Putin insiste en que la UE tenga en cuenta los intereses energéticos de Rusia

El presidente ruso, Vladímir Putin, reiteró hoy, durante el pleno de la cumbre Rusia-UE que se celebra en Yekaterimburgo (Urales), que Bruselas debe tener en cuenta los intereses de su país en el ámbito de la energía, en el que ambos son "socios naturales".

Las relaciones energéticas (Rusia es el principal suministrador de energía a la UE) son el principal escollo entre Moscú y Bruselas después de que la Unión adoptara el Tercer Paquete Energético, un marco legal que fuerza la separación patrimonial de las actividades de producción, transporte y comercialización de energía.

Rusia insiste en que dicho marco legal es lesivo para sus intereses y se muestra totalmente en contra de diversificar el negocio de su gigante de gas natural Gazprom, tal y como le exige la UE para poder operar en su territorio.

"Tenemos determinados problemas, cuestiones que siempre están en el centro de nuestra atención y por las que discutimos con frecuencia. Una de ellas es la cuestión energética, aunque somos socios naturales en ese ámbito", subrayó el presidente ruso.
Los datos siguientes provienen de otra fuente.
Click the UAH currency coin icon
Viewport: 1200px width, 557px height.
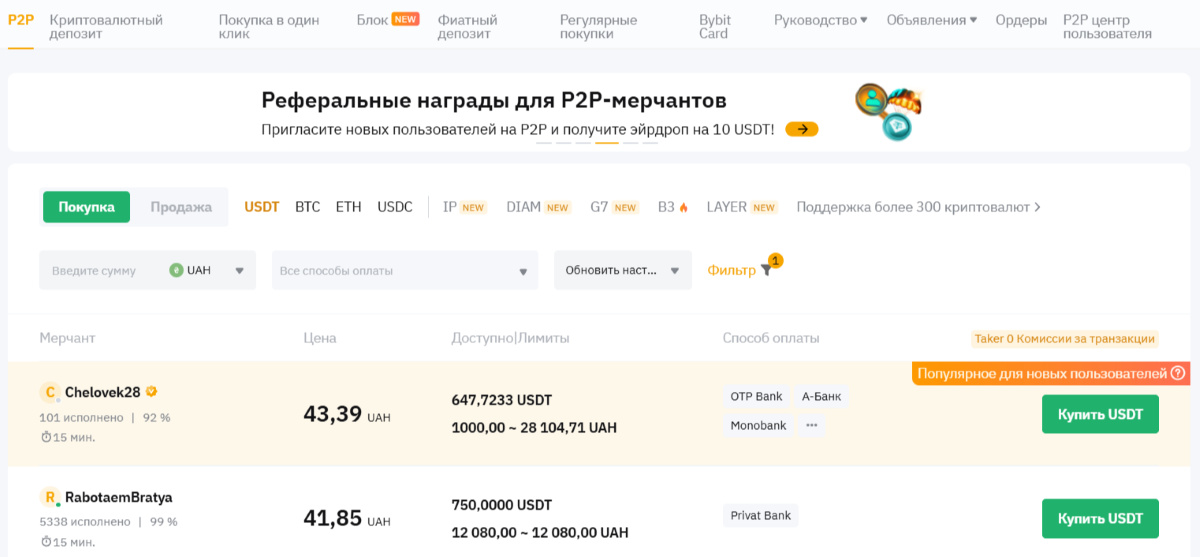(176, 270)
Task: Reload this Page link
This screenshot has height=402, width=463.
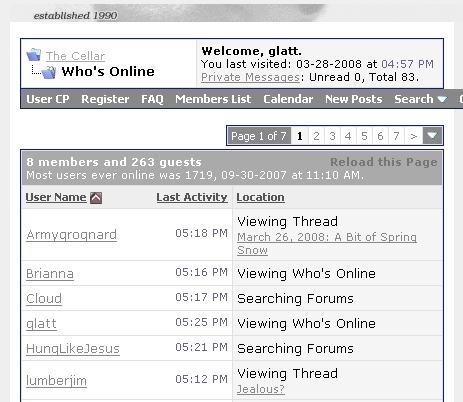Action: point(384,162)
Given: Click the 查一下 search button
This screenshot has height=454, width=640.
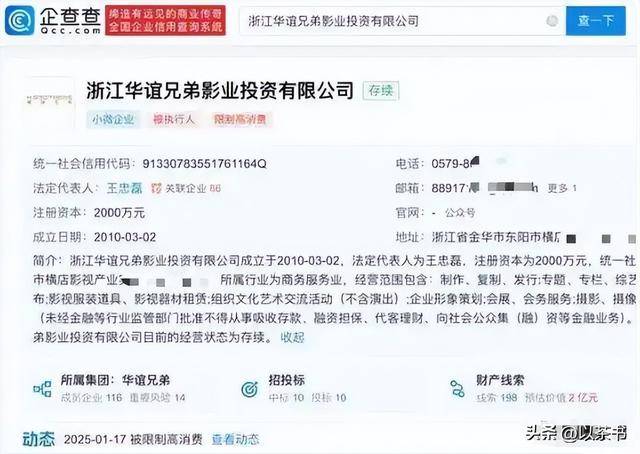Looking at the screenshot, I should 596,21.
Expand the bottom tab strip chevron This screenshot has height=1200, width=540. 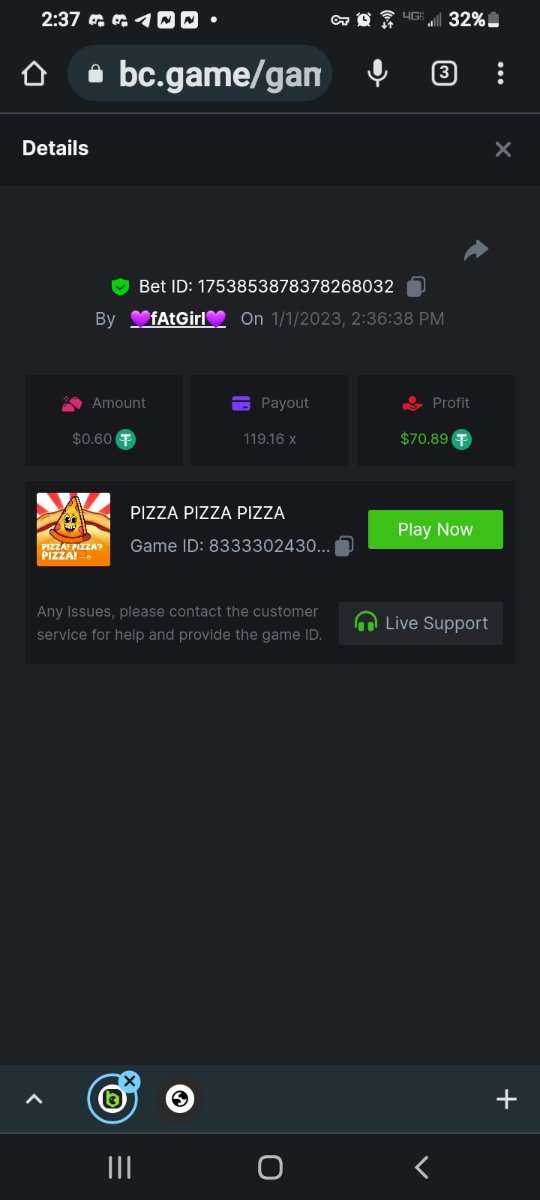pos(34,1099)
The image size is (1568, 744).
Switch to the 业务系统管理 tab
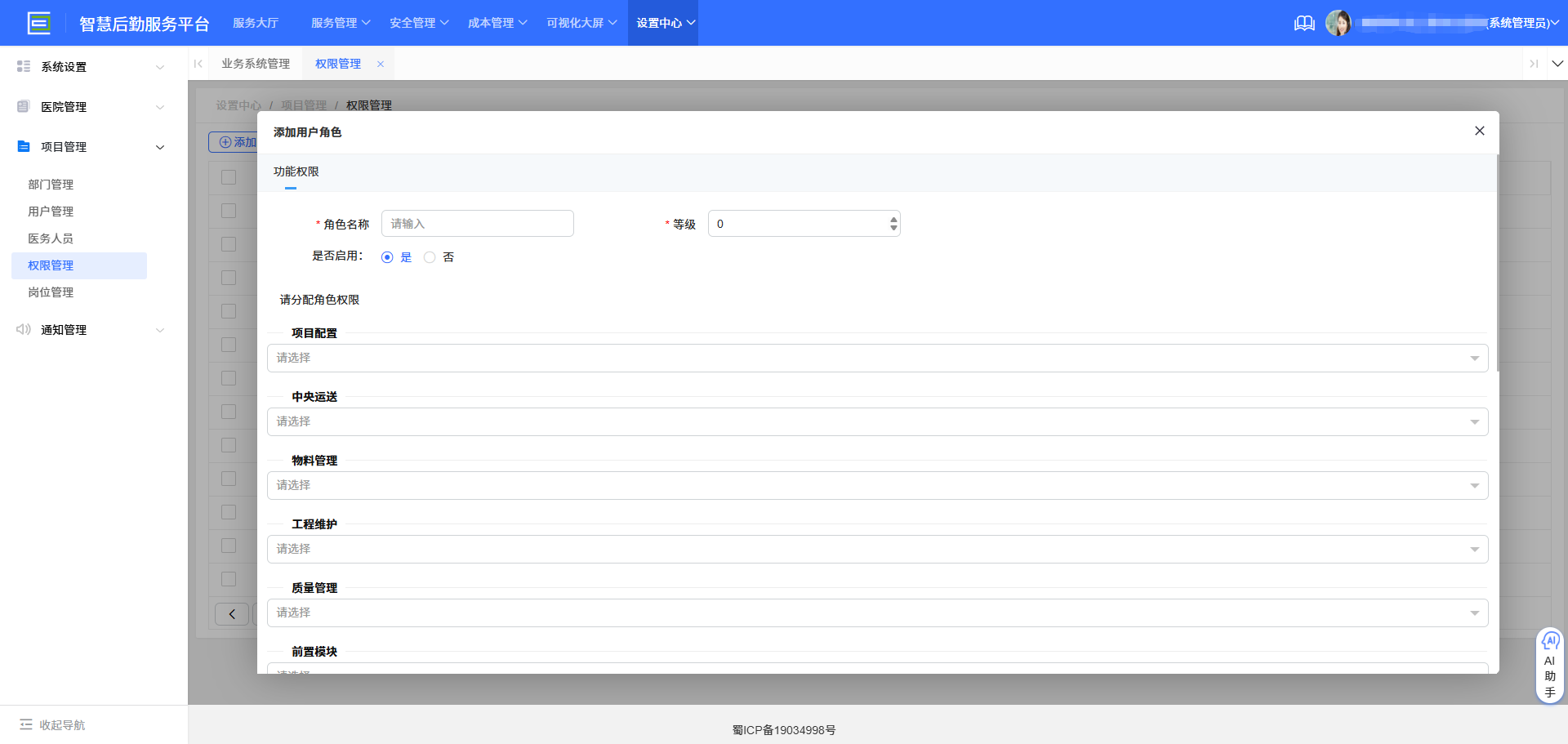click(256, 64)
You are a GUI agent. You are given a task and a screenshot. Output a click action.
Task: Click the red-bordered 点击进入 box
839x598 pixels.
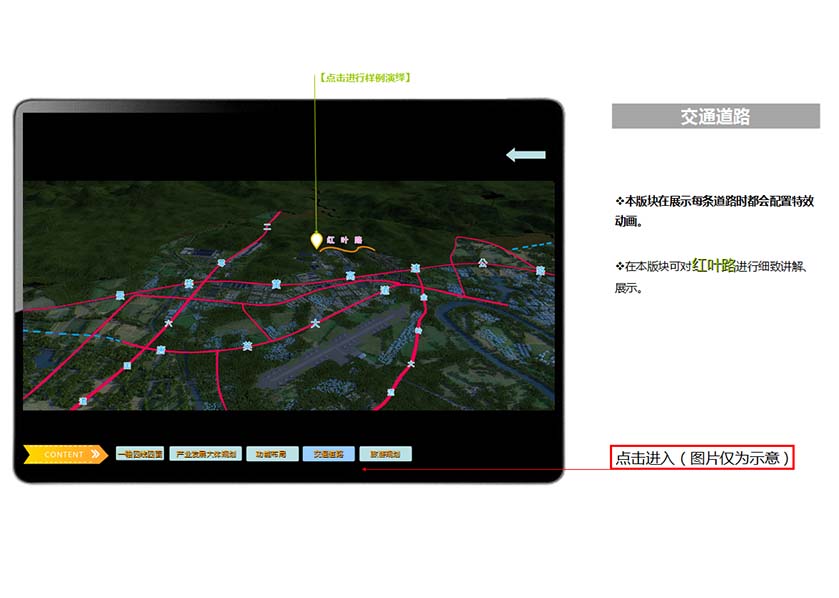(702, 458)
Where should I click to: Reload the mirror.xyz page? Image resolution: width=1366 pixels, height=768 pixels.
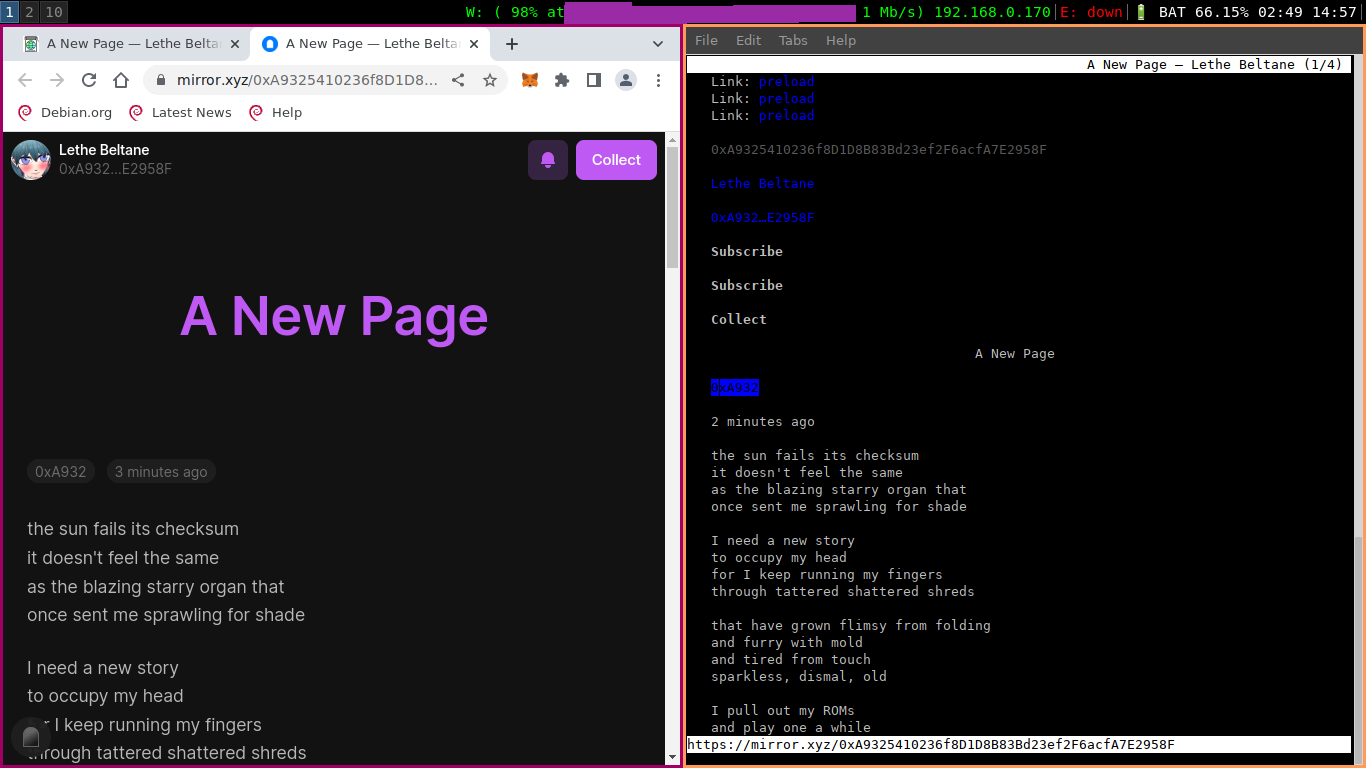[88, 81]
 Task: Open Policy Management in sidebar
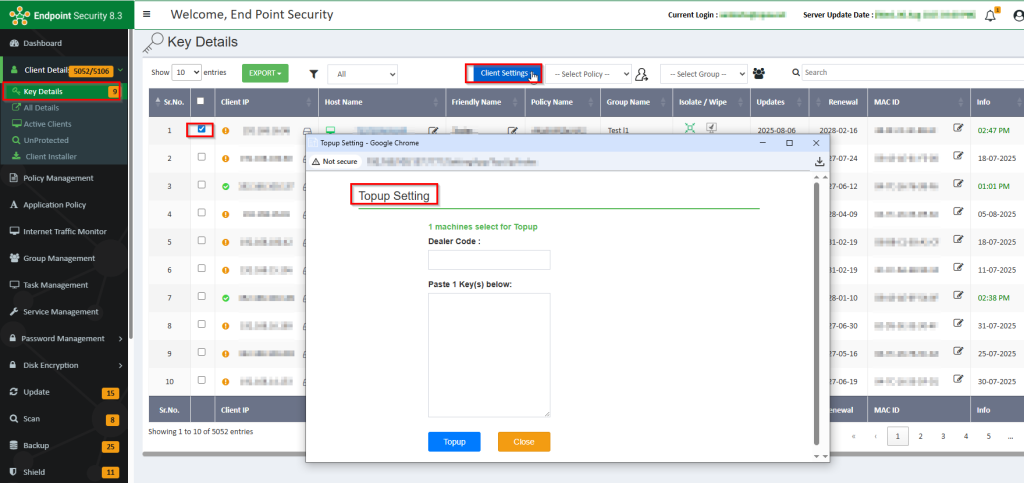click(x=58, y=178)
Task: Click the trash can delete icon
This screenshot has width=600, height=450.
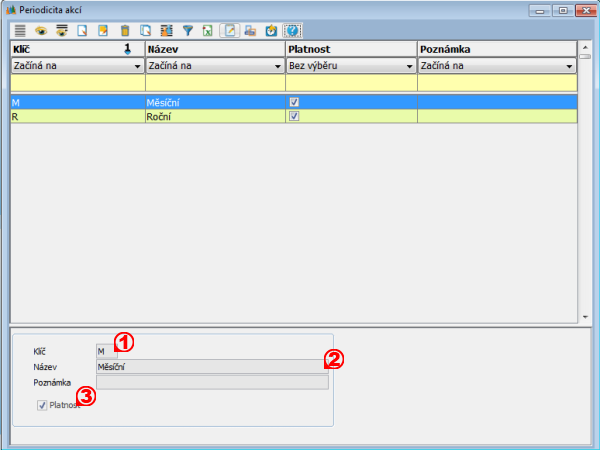Action: point(125,31)
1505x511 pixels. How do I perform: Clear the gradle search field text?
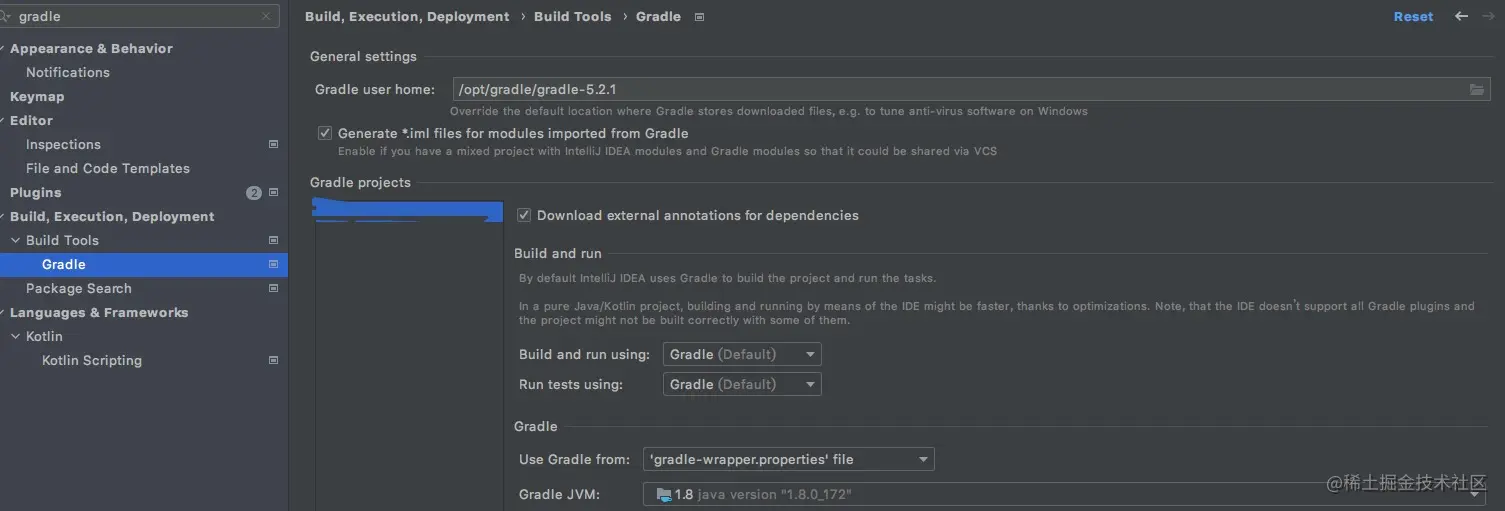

La postura de la UE ha sido hasta ahora inamovible en este asunto, ya que su objetivo es precisamente reducir su excesiva dependencia de los recursos energéticos rusos y limitar el poder de Gazprom a la hora de marcar los precios del gas que consume Europa.

Al mismo tiempo, recalcan que el Tercer Paquete Energético es una ley de la Unión Europea que debe ser cumplida por todas las compañías que quieren operar en su territorio, incluida Gazprom, para la que Moscú pide un régimen especial que le permita saltarse algunos preceptos del nuevo marco legal, en vigor desde 2011.

Putin también se refirió a la elaboración del nuevo Acuerdo Marco de Asociación entre Rusia y la UE, cuya negociación está congelada desde hace varios años por las diferencias en el ámbito de la energía y la negativa de Moscú a adquirir más compromisos de los que asumió al ingresar en la Organización Mundial del Comercio.

"Otro tema que exige especial atención es la elaboración del Acuerdo Marco Rusia-UE. Existe en la actualidad un interés mutuo en concluir este trabajo en el plazo más breve posible", apuntó el líder del Kremlin, quién recordó que el tratado vigente cumplirá dos décadas el año que viene.

Putin recalcó que a pesar de las diferencias que existen entre los dos gigantes del continente, existe una buena base, sobre todo comercial, para profundizar las relaciones bilaterales.

"Escuchamos y hablamos a menudo de los problemas que existen entre nosotros. Y realmente existen, pero incluso en medio de los problemas para la economía mundial en 2012 nuestro intercambio comercial creció en un 4,1 %, hasta una marca récord de 410 millones de dólares", señaló el presidente ruso.

La cumbre de Yekaterimburgo arrancó la víspera con una cena informal que reunió a Putin con los presidentes del Consejo Europeo, Herman Van Rompuy, y de la Comisión Europea, Jose Manuel Durao Barroso, además de la jefa de la diplomacia de la UE, Catherine Ashton.

Los dirigentes abordaron entonces "la situación económica en Rusia y la UE", recordó hoy Putin, y repasaron la reciente crisis de Chipre, que según el líder ruso reveló algunas lagunas en la cooperación bilateral ruso-europea.

"Para nosotros era importante recibir de primera mano la información sobre las medidas que se estaban tomando para normalizar la situación en la eurozona. La crisis de deuda de Chipre reveló la necesidad de realizar nuevas consultas y trabajar para incrementar la confianza y transparencia en nuestras relaciones", dijo Putin.